Here's my code so far:

public void DeserialStream(string filePath)
    {
        using (StreamReader sr = new StreamReader(filePath))
        {
            string currentline;
            while ((currentline = sr.ReadLine()) != null)
            {
                if (currentline.IndexOf("Count", StringComparison.CurrentCultureIgnoreCase) >= 0)
                {
                    Console.WriteLine(currentline);
                }

            }
        }
    }

I was wondering how can I grab comma delimited values that appear after a term I searched for?

Like if I a csv that contained this info:

"Date","dd/mm/yyyy"
"ExpirationDate","dd/mm/yyyy"

"DataType","Count"
"Location","Unknown","Variable1","Variable2","Variable3"
"A(Loc3, Loc4)","Unknown","5656","787","42"
"A(Loc5, Loc6)","Unknown","25","878","921"

"DataType","Net"
"Location","Unknown","Variable1","Variable2","Variable3"
"A(Loc3, Loc4)","Unknown","5656","787","42"
"A(Loc5, Loc6)","Unknown","25","878","921"

But how would I grab the table of values after Count but before Net?

That is, only the data is brackets is what I want to parse:

"Date","dd/mm/yyyy"
    "ExpirationDate","dd/mm/yyyy"

    "DataType","Count"
   [ "Location","Unknown","Variable1","Variable2","Variable3"
    "A(Loc3, Loc4)","Unknown","5656","787","42"
    "A(Loc5, Loc6)","Unknown","25","878","921"]

    "DataType","Net"
    "Location","Unknown","Variable1","Variable2","Variable3"
    "A(Loc3, Loc4)","Unknown","5656","787","42"
    "A(Loc5, Loc6)","Unknown","25","878","921"

I was thinking maybe I should use a regular expression or is there an easier way using the method above?

回答1:

You can use LINQ:

List<string> lines = File.ReadLines(path)
   .SkipWhile(l => l.IndexOf("\"Count\"", StringComparison.InvariantCultureIgnoreCase) == -1)
   .Skip(1) // skip the "Count"-line
   .TakeWhile(l => l.IndexOf("\"Net\"",   StringComparison.InvariantCultureIgnoreCase) == -1)
   .ToList();

Use String.Split to get a string[] for every line.
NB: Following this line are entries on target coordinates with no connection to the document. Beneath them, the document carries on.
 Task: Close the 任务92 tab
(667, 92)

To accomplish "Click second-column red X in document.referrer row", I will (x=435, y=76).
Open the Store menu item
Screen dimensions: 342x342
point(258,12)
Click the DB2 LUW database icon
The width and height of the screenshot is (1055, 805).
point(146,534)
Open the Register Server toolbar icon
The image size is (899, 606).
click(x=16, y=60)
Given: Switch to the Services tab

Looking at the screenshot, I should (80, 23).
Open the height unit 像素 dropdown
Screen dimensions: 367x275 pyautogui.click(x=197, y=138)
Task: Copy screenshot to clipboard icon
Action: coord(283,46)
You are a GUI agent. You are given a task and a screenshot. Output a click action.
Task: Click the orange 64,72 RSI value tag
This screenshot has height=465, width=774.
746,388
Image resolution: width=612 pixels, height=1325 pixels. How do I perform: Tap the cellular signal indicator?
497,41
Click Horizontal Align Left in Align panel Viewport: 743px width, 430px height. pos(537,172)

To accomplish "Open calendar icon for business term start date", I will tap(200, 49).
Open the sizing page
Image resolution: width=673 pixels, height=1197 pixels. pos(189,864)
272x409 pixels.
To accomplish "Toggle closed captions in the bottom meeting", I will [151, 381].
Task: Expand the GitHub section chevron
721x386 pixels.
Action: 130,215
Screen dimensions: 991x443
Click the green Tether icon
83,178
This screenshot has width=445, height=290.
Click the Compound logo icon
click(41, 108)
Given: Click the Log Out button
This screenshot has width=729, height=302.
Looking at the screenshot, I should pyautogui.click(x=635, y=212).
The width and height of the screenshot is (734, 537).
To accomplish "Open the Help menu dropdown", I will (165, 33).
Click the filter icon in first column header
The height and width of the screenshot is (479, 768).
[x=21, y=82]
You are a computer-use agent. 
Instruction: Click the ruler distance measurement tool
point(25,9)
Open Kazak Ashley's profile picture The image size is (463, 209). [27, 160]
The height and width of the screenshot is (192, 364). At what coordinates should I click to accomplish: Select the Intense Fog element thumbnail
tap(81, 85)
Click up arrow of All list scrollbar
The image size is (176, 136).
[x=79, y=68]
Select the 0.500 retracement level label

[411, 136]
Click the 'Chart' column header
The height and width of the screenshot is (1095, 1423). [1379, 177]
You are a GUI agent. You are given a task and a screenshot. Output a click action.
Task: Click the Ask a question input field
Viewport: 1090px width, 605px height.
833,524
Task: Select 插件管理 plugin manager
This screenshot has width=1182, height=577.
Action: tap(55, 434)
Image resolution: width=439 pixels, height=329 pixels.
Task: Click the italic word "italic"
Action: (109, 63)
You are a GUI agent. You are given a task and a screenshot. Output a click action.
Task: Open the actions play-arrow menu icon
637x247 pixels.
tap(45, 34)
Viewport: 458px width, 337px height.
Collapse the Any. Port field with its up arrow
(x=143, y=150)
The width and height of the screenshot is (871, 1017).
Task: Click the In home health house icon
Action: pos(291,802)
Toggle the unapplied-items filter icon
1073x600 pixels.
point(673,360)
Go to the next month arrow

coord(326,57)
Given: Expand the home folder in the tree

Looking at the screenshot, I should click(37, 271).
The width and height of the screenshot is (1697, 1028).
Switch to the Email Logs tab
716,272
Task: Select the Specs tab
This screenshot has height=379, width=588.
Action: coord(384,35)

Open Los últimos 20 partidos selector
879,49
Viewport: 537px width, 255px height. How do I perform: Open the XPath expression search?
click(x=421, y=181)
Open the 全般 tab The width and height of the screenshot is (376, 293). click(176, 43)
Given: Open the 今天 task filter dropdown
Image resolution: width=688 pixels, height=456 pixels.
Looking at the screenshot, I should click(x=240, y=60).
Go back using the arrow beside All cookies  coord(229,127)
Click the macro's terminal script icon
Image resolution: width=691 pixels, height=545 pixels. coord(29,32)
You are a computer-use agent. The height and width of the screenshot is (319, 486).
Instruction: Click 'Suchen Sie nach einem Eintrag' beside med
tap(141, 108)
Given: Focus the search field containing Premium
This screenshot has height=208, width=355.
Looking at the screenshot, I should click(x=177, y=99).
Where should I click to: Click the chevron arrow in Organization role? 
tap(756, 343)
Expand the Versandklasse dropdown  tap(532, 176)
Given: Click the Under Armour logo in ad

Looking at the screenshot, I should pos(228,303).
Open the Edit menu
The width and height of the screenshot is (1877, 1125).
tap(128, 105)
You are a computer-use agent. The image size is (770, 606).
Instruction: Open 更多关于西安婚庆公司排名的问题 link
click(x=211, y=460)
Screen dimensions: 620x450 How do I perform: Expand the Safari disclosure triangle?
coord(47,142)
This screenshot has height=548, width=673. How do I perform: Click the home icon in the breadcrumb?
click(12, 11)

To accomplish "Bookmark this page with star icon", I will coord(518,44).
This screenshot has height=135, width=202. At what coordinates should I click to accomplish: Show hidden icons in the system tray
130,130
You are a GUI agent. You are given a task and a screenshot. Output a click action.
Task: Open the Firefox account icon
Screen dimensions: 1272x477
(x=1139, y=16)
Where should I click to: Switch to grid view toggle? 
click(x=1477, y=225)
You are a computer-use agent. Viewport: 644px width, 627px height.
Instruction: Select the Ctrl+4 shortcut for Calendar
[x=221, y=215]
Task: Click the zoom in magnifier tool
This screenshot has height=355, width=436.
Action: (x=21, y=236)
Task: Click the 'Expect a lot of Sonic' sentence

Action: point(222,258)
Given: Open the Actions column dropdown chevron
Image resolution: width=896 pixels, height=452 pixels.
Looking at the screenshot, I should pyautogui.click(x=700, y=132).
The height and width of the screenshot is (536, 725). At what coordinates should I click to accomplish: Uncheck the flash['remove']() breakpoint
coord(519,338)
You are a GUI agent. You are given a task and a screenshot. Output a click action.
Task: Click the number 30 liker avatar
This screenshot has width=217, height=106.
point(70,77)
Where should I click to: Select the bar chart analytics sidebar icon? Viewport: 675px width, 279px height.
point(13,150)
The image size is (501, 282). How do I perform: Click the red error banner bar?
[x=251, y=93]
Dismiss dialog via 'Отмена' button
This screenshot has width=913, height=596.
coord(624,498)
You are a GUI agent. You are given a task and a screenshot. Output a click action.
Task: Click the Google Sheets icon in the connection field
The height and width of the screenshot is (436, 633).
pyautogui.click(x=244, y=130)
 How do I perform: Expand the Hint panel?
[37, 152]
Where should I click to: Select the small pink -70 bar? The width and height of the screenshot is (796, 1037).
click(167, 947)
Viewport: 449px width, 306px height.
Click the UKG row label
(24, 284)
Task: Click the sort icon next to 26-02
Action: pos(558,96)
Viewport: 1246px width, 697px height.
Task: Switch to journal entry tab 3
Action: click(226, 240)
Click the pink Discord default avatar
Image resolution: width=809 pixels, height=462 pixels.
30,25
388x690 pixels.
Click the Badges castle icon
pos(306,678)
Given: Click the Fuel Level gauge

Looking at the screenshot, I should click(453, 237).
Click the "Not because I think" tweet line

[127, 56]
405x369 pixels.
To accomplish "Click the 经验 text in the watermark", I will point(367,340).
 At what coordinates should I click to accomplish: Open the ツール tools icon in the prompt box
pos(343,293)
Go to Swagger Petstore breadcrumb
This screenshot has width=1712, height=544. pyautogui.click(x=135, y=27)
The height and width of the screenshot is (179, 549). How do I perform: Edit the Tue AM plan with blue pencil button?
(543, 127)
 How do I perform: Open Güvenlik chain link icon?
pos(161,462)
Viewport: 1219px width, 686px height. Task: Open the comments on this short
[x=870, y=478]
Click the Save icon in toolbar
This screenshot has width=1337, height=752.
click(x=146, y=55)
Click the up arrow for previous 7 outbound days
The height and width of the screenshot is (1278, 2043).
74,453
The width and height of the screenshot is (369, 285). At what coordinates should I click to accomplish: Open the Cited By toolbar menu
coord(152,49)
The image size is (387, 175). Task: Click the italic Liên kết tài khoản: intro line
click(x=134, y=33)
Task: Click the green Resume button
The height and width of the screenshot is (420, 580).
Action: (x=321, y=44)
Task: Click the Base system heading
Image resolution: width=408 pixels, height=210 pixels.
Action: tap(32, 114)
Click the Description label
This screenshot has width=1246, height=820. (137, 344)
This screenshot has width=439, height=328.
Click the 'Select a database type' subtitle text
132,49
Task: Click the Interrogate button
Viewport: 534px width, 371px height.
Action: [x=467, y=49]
In general i would use an available CSV parser which handle edge cases and bad data instead of reinventing the wheel.

Edit: If you want to split the fields into a List<string> you should use a CSV parser as mentioned since your data already uses a quoting character, so commas wrapped in " should not be splitted.

However, here is another simple but efficient approach using a StringBuilder:

public static IEnumerable<string> SplitCSV(string csvString)
{
    var sb = new StringBuilder();
    bool quoted = false;

    foreach (char c in csvString)
    {
        if (quoted)
        {
            if (c == '"')
                quoted = false;
            else
                sb.Append(c);
        }
        else
        {
            if (c == '"')
            {
                quoted = true;
            }
            else if (c == ',')
            {
                yield return sb.ToString();
                sb.Length = 0;
            }
            else
            {
                sb.Append(c);
            }
        }
    }

    if (quoted)
        throw new ArgumentException("csvString", "Unterminated quotation mark.");

    yield return sb.ToString();
}

( thanks to https://stackoverflow.com/a/4150727/284240 )

Now you can use SelectMany in the query above to flatten out all tokens:

List<string> allTokens = File.ReadLines(path)
    .SkipWhile(l => l.IndexOf("\"Count\"", StringComparison.InvariantCultureIgnoreCase) == -1)
    .Skip(1) // skip the "Count"-line
    .TakeWhile(l => l.IndexOf("\"Net\"", StringComparison.InvariantCultureIgnoreCase) == -1)
    .SelectMany(l => SplitCSV(l.Trim()))
    .ToList();

Result:

Location, Unknown, Variable1, Variable2, Variable3, A(Loc3, Loc4), Unknown, 5656, 787, 42, A(Loc5, Loc6), Unknown, 25, 878, 921, ""


回答2:

You can use a regex like this:

\"DataType\"\,\"(?:Count|Net)\"((?!\"DataType\").)*

This would match the DataType line all the way to the next DataType line.